The first thing you notice after climbing behind the G80’s wheel is the pervasive air of quality. The cabin is airy and spacious; it’s roomier than such competitors as the Cadillac CTS, the Lexus GS, and the Mercedes E-Class. Fit and finish are top notch. The seats are covered in first-rate perforated leather with attractive contrasting piping. Handsome matte-finish grained wood adorns the dash

Like its bigger G90 sibling, the G80 is a bargain bonanza. A four-cylinder Mercedes E-Class starts at $53,075 — nearly the same price as my fully loaded V-8 G80 tester. And the Benz’s sticker soars with options. If you’re not comfortable with a rear-drive car (say, you live in a wintery climate), the G80 is also available with a V-6/all-wheel drive combo (AWD is not offered with the V-8). The AWD system adds $2500 over the base V-6 car — and also loads on nearly 200 pounds, so you won’t want it unless snow and slush are part of your yearly driving fare. But Genesis deserves kudos for having AWD in the mix.

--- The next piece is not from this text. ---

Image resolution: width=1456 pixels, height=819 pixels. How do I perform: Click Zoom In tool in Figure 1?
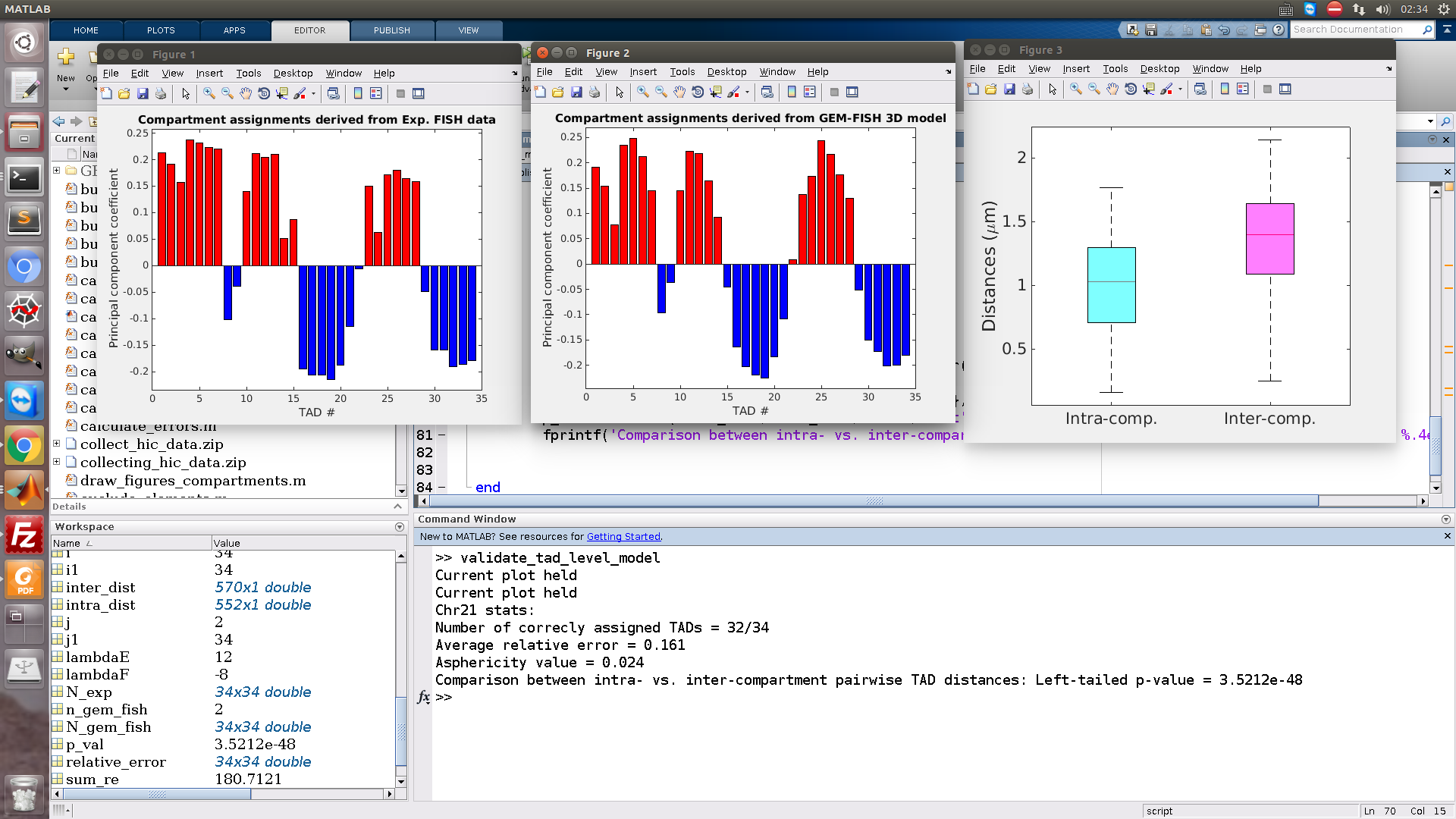209,94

For what’s essentially a carry-over automobile, the G80 is an impressive premium front door for the new Genesis brand. It may not be as big and grand as the G90 flagship, but a similar DNA is there. It gets the essentials right, and then some. Add the Genesis 5-year/60,000 warranty and generous dealer features — such as free pickup and drop-off of your car for service — and the G80 makes a mighty strong case indeed.

Things are only going to get more interesting at Genesis in the next few years. With former Bentley and Lamborghini designer Luc Donckerwolke now on board to shape the next slew of Genesis models, look for “style” to join “luxury” and “value” as a Genesis hallmark. Down the road, those cars are sure to prove tempting upgrades for the many buyers the G80 and G90 have deservedly drawn to the Genesis fold.